SET TASK: Duplicate the stretch of the repair post from "Looks like it" through "it wouldn't start.".

>> begin TEXT PROVIDED

Looks like it was manufactured around June of 2000, (S/N xK25xxxxx)

Summary: when I press the start button, it clicks but won't spin. If I hold it I can hear a hum. I believe a faulty thermostat and possibly my ignorance may have broken something else but don't know where to look.

Details:
Went out last week and I determined it was likely the thermal fuse. Replaced fuse, and as recommended, the thermostat. The thermostat I replaced was right next to the fuse; there appears to be another one on the burner housing that I did not replace.

I did manage to zap myself when I was installing the thermostat; in addition, the replacement thermostat was not labeled at all, so I was guessing as to whether or not the wires were in the right spots. However, ran one load with no issues this past weekend, so I figured it was OK.

Today it wouldn't start.

Reset the breaker, came back into the garage, burner was ignited and burning, but drum was not spinning. This is without intervention: restore circuit, gas lights up. Seemed problematic.

>> end TEXT PROVIDED
>> begin RAW DATA

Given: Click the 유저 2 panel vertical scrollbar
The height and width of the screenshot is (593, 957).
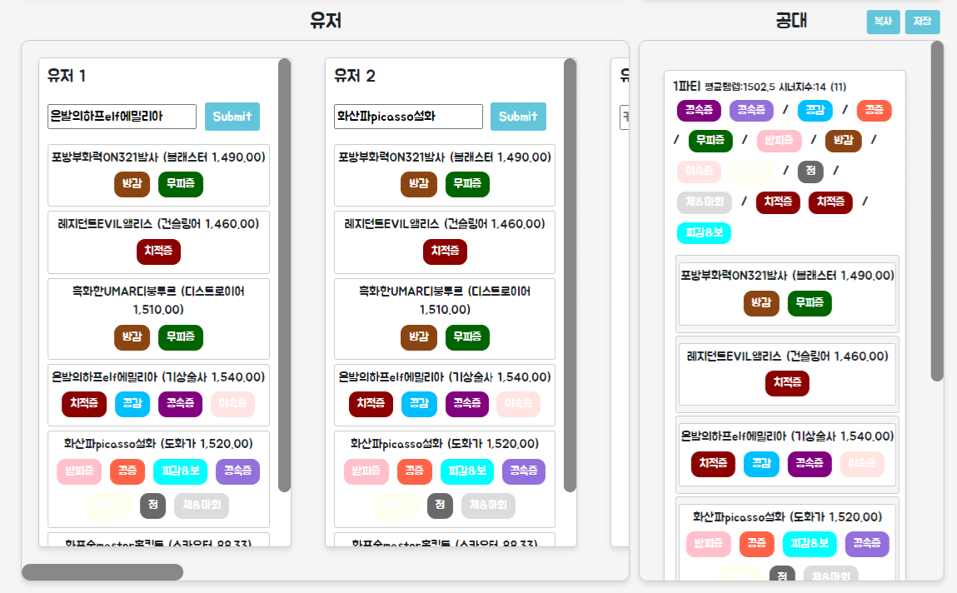Looking at the screenshot, I should [570, 275].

>> end RAW DATA

RESULT FOR THIS EXERCISE:
Looks like it was manufactured around June of 2000, (S/N xK25xxxxx)

Summary: when I press the start button, it clicks but won't spin. If I hold it I can hear a hum. I believe a faulty thermostat and possibly my ignorance may have broken something else but don't know where to look.

Details:
Went out last week and I determined it was likely the thermal fuse. Replaced fuse, and as recommended, the thermostat. The thermostat I replaced was right next to the fuse; there appears to be another one on the burner housing that I did not replace.

I did manage to zap myself when I was installing the thermostat; in addition, the replacement thermostat was not labeled at all, so I was guessing as to whether or not the wires were in the right spots. However, ran one load with no issues this past weekend, so I figured it was OK.

Today it wouldn't start.